Riram ambos e Francisco perguntou:
─ És a favor de quanto menos regras melhor, na educação das crianças?
─ Absolutamente.
─ Tens filhos?
─ Não tive essa sorte. Mas, como me conheço muito bem, estou certo de que saberia criar um filho devidamente.
─ Eu, para já, ainda não me consigo imaginar com um puto ao lado.
─ Pois vai pensando nisso! ─ aconselhou Eduardo ─ E se vieres a ser pai dos meus netos, por afinidade, e precisares de umas dicas… mas acho que a Rita será uma boa mãe, pelo pouco que conheço dela… e tu és sensato e não farás má figura com certeza. Acho que começo a conhecer-te um pouco.
Francisco limitou-se a sorrir e pensou para si mesmo que iria falar nisso à namorada.
─ Quer dizer que tu e a mãe da Rita…
─ Sim, em breve juntaremos os trapinhos. ─ interrompeu Eduardo, lendo-lhe o pensamento. ─ Apaixonámo-nos através do IRC. Um dia destes conto-te a minha história. Todos nós temos uma, não é?
─ É verdade, mas a minha tem pouco que contar. Só tem dois ou três pontos importantes: A minha mãe, não conhecer o meu pai e a Rita, agora mais para o fim.
─ O teu pai morreu antes de teres nascido ou quando eras ainda muito pequeno?
─ Espero que não e sonho vir a encontrá-lo um dia. ─ respondeu Francisco, longe de imaginar que o pai estava ali ao lado, à distância de esticar um pouco o braço esquerdo.
─ Abandonou a tua mãe quando ela ficou grávida?
─ Ela é que foi forçada a deixá-lo, segundo me contou.
─ Acontece. ─ disse Eduardo lembrando-se do seu caso com Mariana, mas sem o relacionar com o que Francisco acabara de lhe revelar. ─ Desculpa, talvez não te devesse ter perguntado estas coisas.
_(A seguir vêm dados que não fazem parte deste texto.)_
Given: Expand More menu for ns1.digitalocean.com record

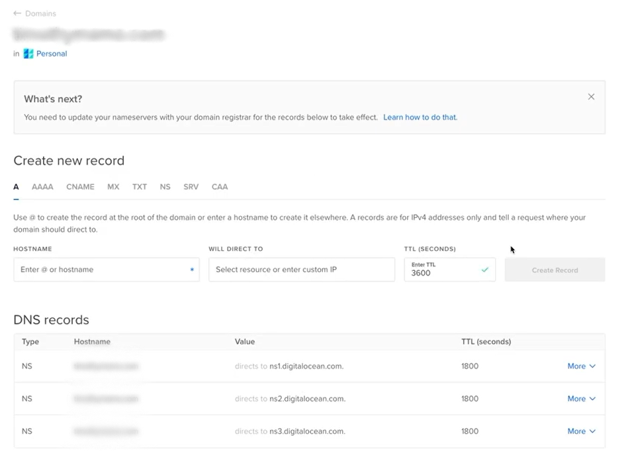Looking at the screenshot, I should click(x=581, y=366).
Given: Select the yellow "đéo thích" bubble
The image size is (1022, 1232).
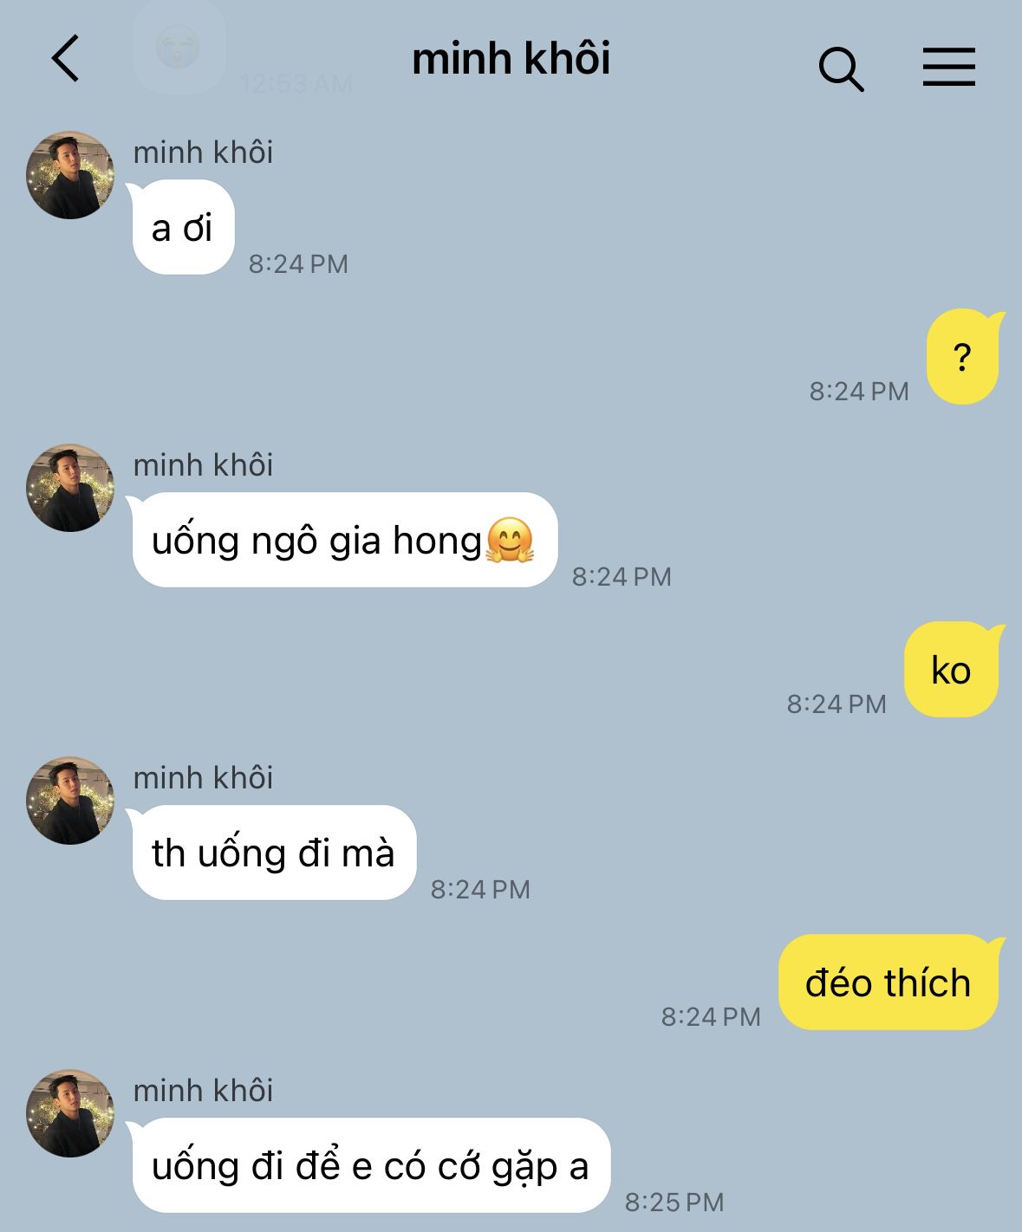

─ Não tem mal. É curioso que eu não costumo abrir-me com ninguém e contigo é como se nos conhecêssemos desde sempre. Até o facto tão natural de nos tratarmos logo por tu é estranho já que nunca nos tínhamos visto antes.
─ Quem sabe se não virás a ser o filho que eu não tive… ─ profetizou Eduardo sem saber muito bem porquê.
─ Acho que, pelo menos, vamos ser amigos, que pais e filhos nem sempre o são, e isso é o mais importante.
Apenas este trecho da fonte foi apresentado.